Au Japon, conscientes de la nécessité de recycler les déchets, les autorités nipponnes ont  mis en place depuis 1997 un système de collecte et de tri strict. L’archipel arrive ainsi à recycler un cinquième de ses déchets plastiques (ce qui reste encore très peu). Mais sachant que la consommation annuelle de plastique dans l’archipel atteint les 9,64 millions de tonnes, les quantités de déchets qui sont traitées dans les centres de recyclage sont édifiantes. Ainsi, au centre de Ichikawa Kankyo Engineering près de Tokyo c’est dix tonnes de plastiques qui arrivent chaque jour pour être recyclées. Un centre, un jour, dix tonnes ! Rien d’étonnant à cela, les japonais vouent un véritable culte pour le plastique depuis leur révolution industrielle. Il est présent partout et largement utilisé avec une durée de vie moyenne de quelques minutes.
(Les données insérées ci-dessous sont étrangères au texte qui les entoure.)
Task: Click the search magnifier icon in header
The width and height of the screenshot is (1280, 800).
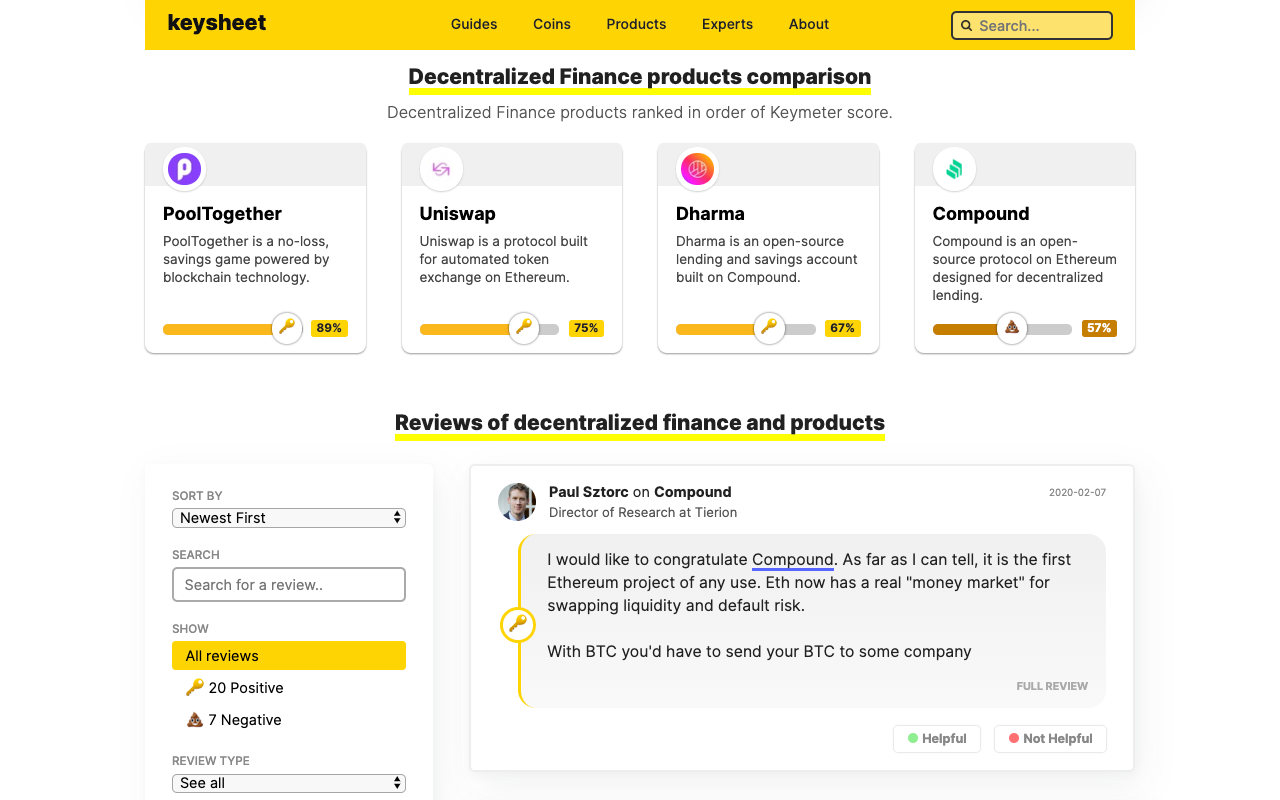Action: click(x=966, y=26)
Pots de ramen, pailles jetables, sacs dans les konbini, sacs à parapluie devant chaque magasin, suremballage inutile des produits, magasins à 100 yens, le plastique est omniprésent. Certains magasins vont jusqu’à emballer séparément les produits achetés, quand la viande, déjà sous cellophane, n’est pas ré-emballée dans un petit sac supplémentaire. On est jamais trop prudent !

Quant au reste, le Japon l’exporte vers la Chine, 72% en 2017 d’après le reportage « Close-up Gendai » de la NHK en mai. Pendant des décennies la République populaire a acheté des déchets plastiques au monde entier pour les recycler, servant ainsi de poubelle bien pratique aux États-Unis, à l’Europe et au Japon donc. Mais en juillet 2017, la Chine a annoncé vouloir mettre fin à cette importation massive, désirant se concentrer sur le traitement de sa propre production de déchets en hausse grâce à la consommation d’une nouvelle classe moyenne. Une mesure définitivement actée le 11 janvier dernier avec la publication de ses nouveaux standards d’acceptabilité.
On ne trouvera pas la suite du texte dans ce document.